Ausgangstext:
>>>

Beitrag von Arachnida » 10.06.2020, 08:21

Eigentlich wollte ich nach dem Rumpelstilzchen kein Rad mehr, aber da hat auf den Kleinanzeigen ein kleines Spinnrad mein Interesse geweckt. Die Verkäuferin war so nett zu versenden und gestern ist das Rad bei mir angekommen (vielen Dank an Tulipan an der Stelle!)

Es handelt sich um ein sogenanntes Picardie-Rad. Diese Räder sind ursprünglich Ziegen ohne Tritt, dafür mit einer Kurbel an einem größeren Schwungrad und einem frei montierten Flügel. Später kamen dann auch Bockräder wie dieses hinzu, bereits mit Tritt. Dieses zierliche Rad scheint ein typisches Spinnstuben-Rad zu sein da es sich locker mit einer Hand tragen lässt. Bedingt durch den geschraubten Flügel der über den Einzug geschoben wird, ist das Einzugsloch sehr fein und für Flachs konzipiert.

Besonders spannend finde ich die zahlreichen Details am Rad: So ist das Schwungrad nicht nur mit gesteckten Holzstiften wie oftmals fixiert, sondern es sind zierliche Holzschrauben, die zusätzlich ein Holzstück in Position halten sodass die Achse gut im Lager sitzt. Der Knecht ist ebenfalls mit einer Schraube fixiert, die Wirtellager sind vermutlich aus Blei (Zinn?). Das Schwungrad hat ebenfalls eine Bleieinlage, diese ist leider verzogen sodass sie dadurch an die Basis des Rades schlägt. Die Metallteile werden mich noch vor ein Problem stellen da das vordere Wirtellager verbogen ist und es hoffentlich beim Geraderichten nicht bricht. Für Tipps von metallkundigen Bastlern hier wäre ich dankbar! Der Flügel ist aus Metall. Alles ziemlich rostig.

<<<

Ausgangsdaten:
>>>

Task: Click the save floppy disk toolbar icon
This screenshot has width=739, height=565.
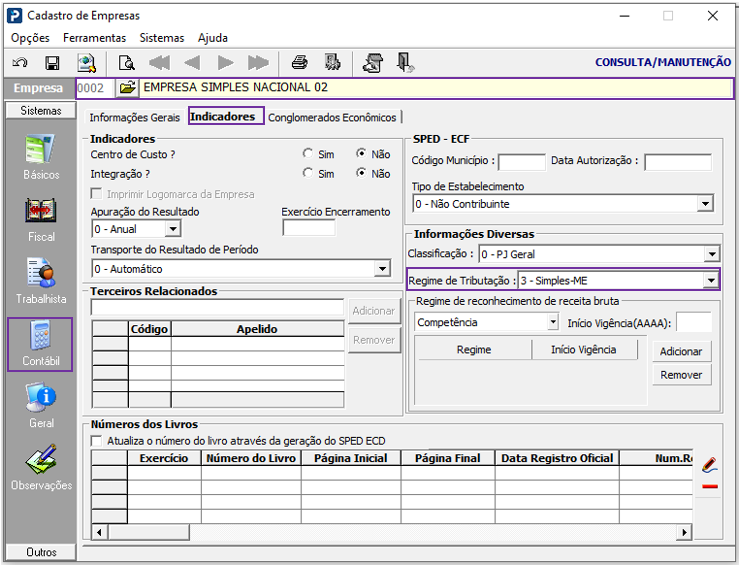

<<<

Aufgabe:
Gib aus dem Beitrag über das Picardie-Spinnrad den Abschnitt wortgetreu wieder, der mit den Worten „Besonders spannend finde“ beginnt und mit „Alles ziemlich rostig.“ endet.

Antwort:
Besonders spannend finde ich die zahlreichen Details am Rad: So ist das Schwungrad nicht nur mit gesteckten Holzstiften wie oftmals fixiert, sondern es sind zierliche Holzschrauben, die zusätzlich ein Holzstück in Position halten sodass die Achse gut im Lager sitzt. Der Knecht ist ebenfalls mit einer Schraube fixiert, die Wirtellager sind vermutlich aus Blei (Zinn?). Das Schwungrad hat ebenfalls eine Bleieinlage, diese ist leider verzogen sodass sie dadurch an die Basis des Rades schlägt. Die Metallteile werden mich noch vor ein Problem stellen da das vordere Wirtellager verbogen ist und es hoffentlich beim Geraderichten nicht bricht. Für Tipps von metallkundigen Bastlern hier wäre ich dankbar! Der Flügel ist aus Metall. Alles ziemlich rostig.